File metadata and controls

239 lines (192 loc) · 11.4 KB

JSON strings

Works with v1.0+

This recipe demonstrates how to work with JSON strings with Spice. A JSON string represents a JSON object serialized into a string format.

JSON string manipulation in Spice is based on datafusion-functions-json which parses strings into JSON objects and provides the following functionality:

Supported Functions

  • json_contains(json: str, *keys: str | int) -> bool
    Returns true if a JSON string contains a specific key (used for the ? operator).

  • json_get(json: str, *keys: str | int) -> JsonUnion
    Retrieves a value from a JSON string based on its "path".

  • json_get_str(json: str, *keys: str | int) -> str
    Retrieves a string value from a JSON string based on its "path".

  • json_get_int(json: str, *keys: str | int) -> int
    Retrieves an integer value from a JSON string based on its "path".

  • json_get_float(json: str, *keys: str | int) -> float
    Retrieves a float value from a JSON string based on its "path".

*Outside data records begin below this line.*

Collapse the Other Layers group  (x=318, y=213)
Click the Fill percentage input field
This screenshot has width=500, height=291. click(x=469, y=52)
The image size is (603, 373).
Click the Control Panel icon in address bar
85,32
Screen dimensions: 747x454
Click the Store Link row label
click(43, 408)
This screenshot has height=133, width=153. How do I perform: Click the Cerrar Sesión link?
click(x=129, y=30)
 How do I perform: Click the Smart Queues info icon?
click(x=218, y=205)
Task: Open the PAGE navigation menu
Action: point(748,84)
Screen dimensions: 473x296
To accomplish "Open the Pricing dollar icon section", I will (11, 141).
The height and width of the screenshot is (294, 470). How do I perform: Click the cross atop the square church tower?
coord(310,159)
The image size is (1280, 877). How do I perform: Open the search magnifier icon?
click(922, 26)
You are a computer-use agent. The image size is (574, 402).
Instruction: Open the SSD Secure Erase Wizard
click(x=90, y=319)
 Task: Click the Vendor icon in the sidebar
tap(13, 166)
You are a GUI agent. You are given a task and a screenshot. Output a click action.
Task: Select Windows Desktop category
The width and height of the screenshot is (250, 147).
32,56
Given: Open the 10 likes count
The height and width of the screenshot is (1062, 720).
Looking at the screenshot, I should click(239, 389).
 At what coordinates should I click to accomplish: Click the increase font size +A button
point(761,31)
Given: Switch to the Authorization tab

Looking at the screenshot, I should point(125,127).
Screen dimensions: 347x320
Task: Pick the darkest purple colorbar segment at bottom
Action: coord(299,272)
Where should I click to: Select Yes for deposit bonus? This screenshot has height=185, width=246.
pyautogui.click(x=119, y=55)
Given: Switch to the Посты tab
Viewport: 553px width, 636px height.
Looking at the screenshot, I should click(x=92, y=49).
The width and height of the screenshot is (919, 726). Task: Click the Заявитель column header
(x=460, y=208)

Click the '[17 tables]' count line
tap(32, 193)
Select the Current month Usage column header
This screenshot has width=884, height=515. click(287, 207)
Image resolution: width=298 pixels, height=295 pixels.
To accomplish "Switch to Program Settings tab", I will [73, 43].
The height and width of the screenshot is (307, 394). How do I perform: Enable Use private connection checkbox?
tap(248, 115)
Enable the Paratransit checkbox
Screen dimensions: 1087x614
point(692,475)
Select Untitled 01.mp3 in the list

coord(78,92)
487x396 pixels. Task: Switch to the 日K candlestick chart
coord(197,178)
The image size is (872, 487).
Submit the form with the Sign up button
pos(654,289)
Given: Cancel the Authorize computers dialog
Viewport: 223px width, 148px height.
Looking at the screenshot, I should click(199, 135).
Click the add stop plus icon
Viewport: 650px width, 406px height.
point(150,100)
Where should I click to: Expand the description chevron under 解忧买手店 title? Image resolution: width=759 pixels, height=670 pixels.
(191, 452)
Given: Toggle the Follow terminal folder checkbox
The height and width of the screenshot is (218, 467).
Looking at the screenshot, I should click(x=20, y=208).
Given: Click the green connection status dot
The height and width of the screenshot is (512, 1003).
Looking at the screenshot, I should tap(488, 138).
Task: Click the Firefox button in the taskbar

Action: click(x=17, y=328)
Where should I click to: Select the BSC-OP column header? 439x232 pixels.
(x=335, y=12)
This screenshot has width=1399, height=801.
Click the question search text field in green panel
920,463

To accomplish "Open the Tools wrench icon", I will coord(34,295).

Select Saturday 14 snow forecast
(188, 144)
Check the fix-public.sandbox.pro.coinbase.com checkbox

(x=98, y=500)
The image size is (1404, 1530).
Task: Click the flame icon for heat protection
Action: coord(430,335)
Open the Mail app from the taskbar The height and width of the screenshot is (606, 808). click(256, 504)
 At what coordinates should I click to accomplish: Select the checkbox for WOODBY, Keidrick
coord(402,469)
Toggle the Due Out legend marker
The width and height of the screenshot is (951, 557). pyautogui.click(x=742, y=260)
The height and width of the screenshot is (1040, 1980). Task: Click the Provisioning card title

  • json_get_bool(json: str, *keys: str | int) -> bool
    Retrieves a boolean value from a JSON string based on its "path".

  • json_get_json(json: str, *keys: str | int) -> str
    Retrieves a nested raw JSON string from a JSON string based on its "path".

  • json_as_text(json: str, *keys: str | int) -> str
    Retrieves any value from a JSON string based on its "path" and represents it as a string (used for the ->> operator).

  • json_length(json: str, *keys: str | int) -> int
    Returns the length of a JSON string or array.

Supported Operators

  • -> operator
    Alias for json_get.

  • ->> operator
    Alias for json_as_text.

  • ? operator
    Alias for json_contains.

Prerequisites

  • Ensure the Spice CLI is installed. Follow the Getting Started guide if you haven't done it yet.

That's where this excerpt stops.